Q#71: The Weather Report

Weather forecast

Suppose you have the following dataset, which contains information about a year’s worth of weather. Using Python (Pandas), create some quick plots to show the following:

  • The median temperature by month
  • The median wind speed by month
  • The snowiest months (Hint: this one will require manipulating and classifying the existing data.)

TRY IT YOURSELF

https://colab.research.google.com/drive/1PpfIw1SdZeppauQfUdIZlGNJBDwr2BWc?usp=sharing

ANSWER

This question tests your familiarity with Pandas in python and some simple dataframe manipulation and plotting.

For additional pizzaz, we are going to answer each portion with a single line of code using Pandas chaining methods and built-in plot capabilities.

The first step, as usual, is to get the data into a dataframe using the .read_csv() function.

import pandas as pd
data = pd.read_csv('https://raw.githubusercontent.com/erood/interviewqs.com_code_snippets/master/Datasets/weather_2012.csv'

Next, we will do a few preprocessing steps, including converting the Date column to a Pandas datetime object, using .to_datetime(), and create the Month column from that column, using its attributes.
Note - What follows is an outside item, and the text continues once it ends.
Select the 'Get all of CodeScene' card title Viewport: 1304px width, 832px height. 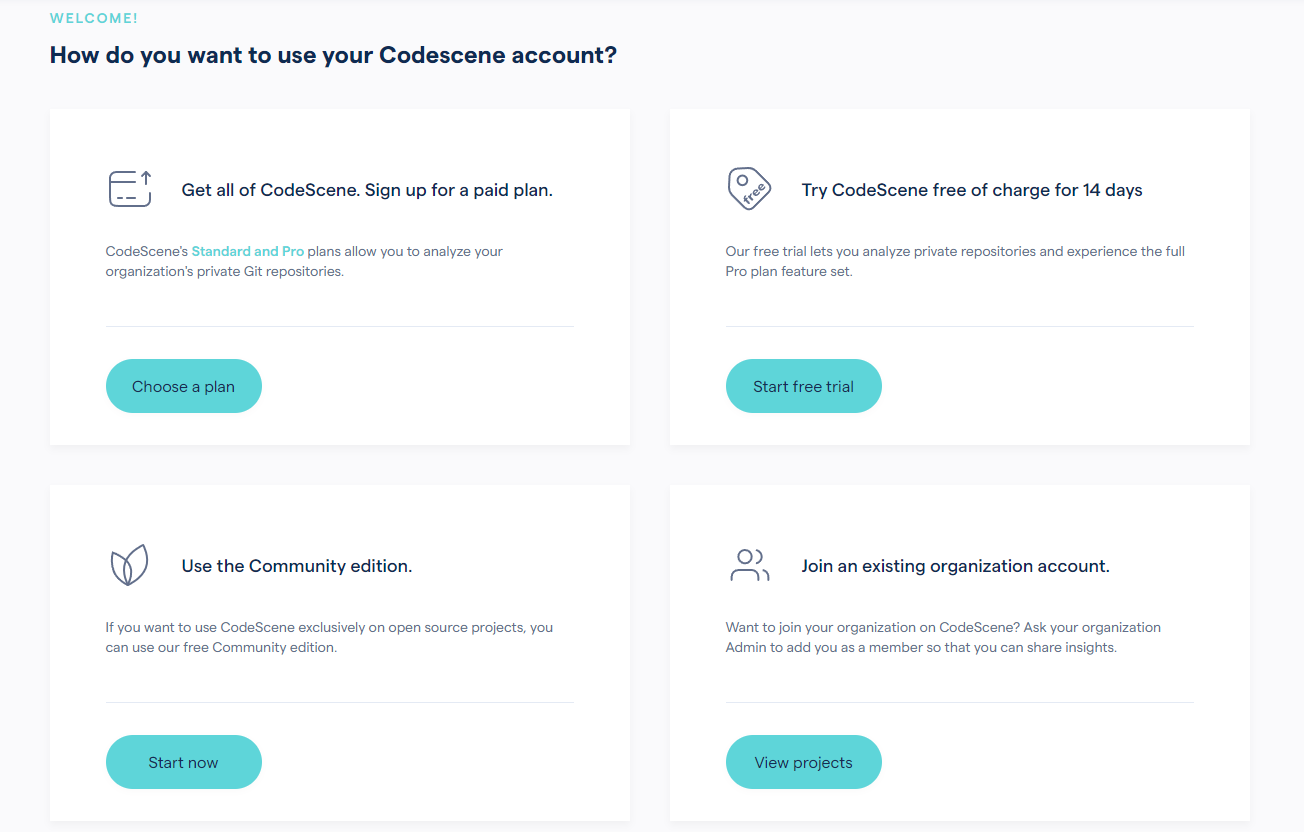367,190
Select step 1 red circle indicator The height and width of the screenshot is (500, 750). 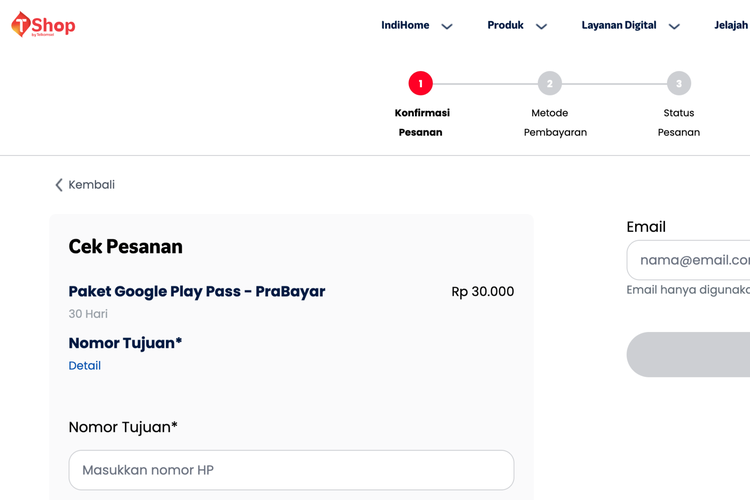pyautogui.click(x=420, y=83)
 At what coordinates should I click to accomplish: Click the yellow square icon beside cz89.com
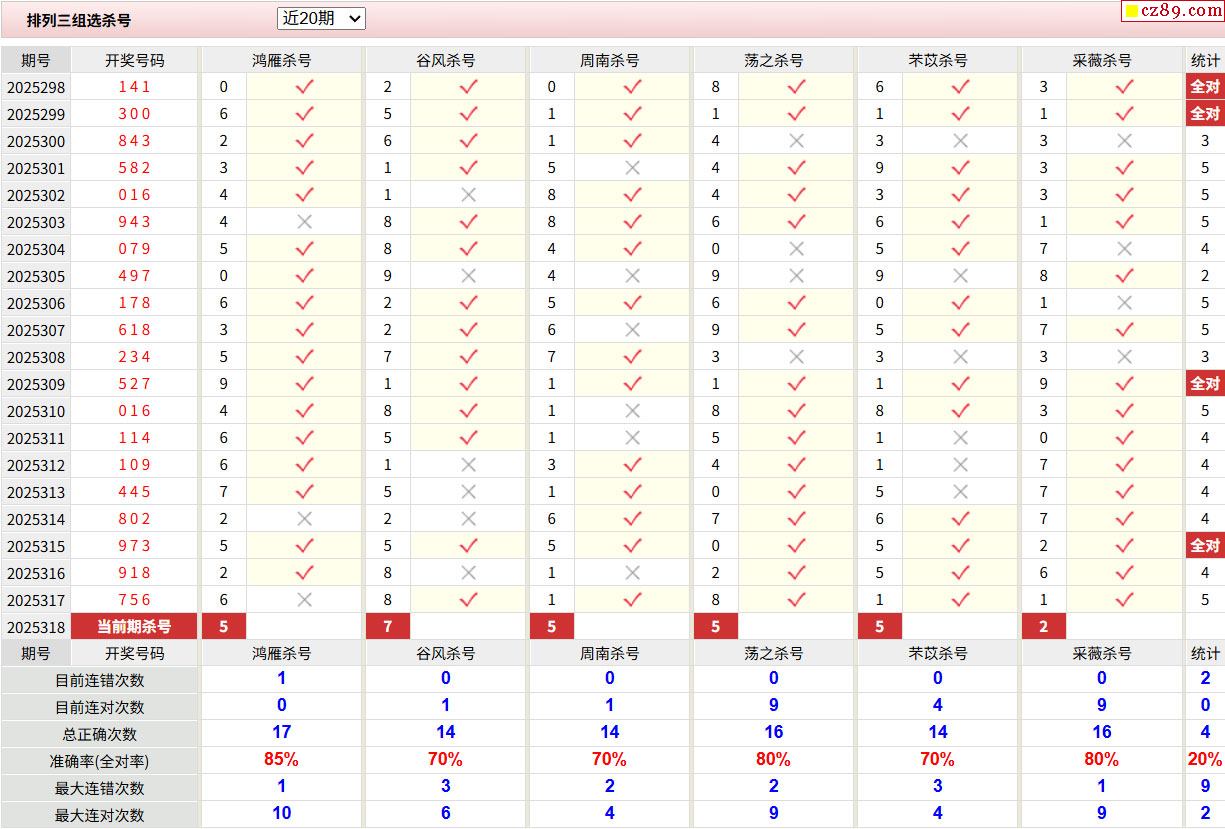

# Convert Columns to DateTime
data['Date/Time'] = pd.to_datetime(data['Date/Time'])

# Create Month Column
data['Month'] = data['Date/Time'].dt.month

Now, we are ready to answer the first question. To get the median temperature by month, we will use the .groupby() method on the ‘Month’ column then select the temperature column and chain the .medium() function. Finally, to fully appreciate the power of chaining functions in Pandas, we can utilize the .plot() function at the end.

# The median temperature by month
data.groupby('Month')['Temp (C)'].median().plot()

Note: We can make it more fancy by utilizing plot arguments to set titles, x and y labels, etc.

Alright, now onto question two, which is very similar to the first, but this time it wants us to plot a different column. We will use the same .groupby() and .median() structure, but for the .plot() we will add the extra argument kind = ‘bar’ to make it look different.

# The median wind speed by month
data.groupby('Month')['Wind Spd (km/h)'].median().plot(kind='bar')

And finally the more complicated question, a plot of the snowiest months. This one is up to interpretation, but lets treat it as just a count of the number of times in a month that the weather event ‘Snow’ occurs. Unfortunately for us there are many different forms of this event and it can be combined with other weather events so we cannot just use a straightforward filter. Instead, we will use the special string filter method built into Pandas, .str.contains(). This allows use to look for instances of ‘Snow’. So, recall to filter rows in Pandas with a conditional statement, we can use the .loc() method. After the filter, we can utilize the .groupby() on the Months then select the Weather column and take a .count() to get the number of Snow weather events by month. Finally, lets plot this as a horizontal bar chart with the .plot(kind = ‘barh’).

# The snowiest months
data.loc[data['Weather'].str.contains('Snow')].groupby('Month').Weather.count().plot(kind = 'barh')

Note: We could have also sorted the results, with the simple .sort_values() chained function before the .plot() method.

--

--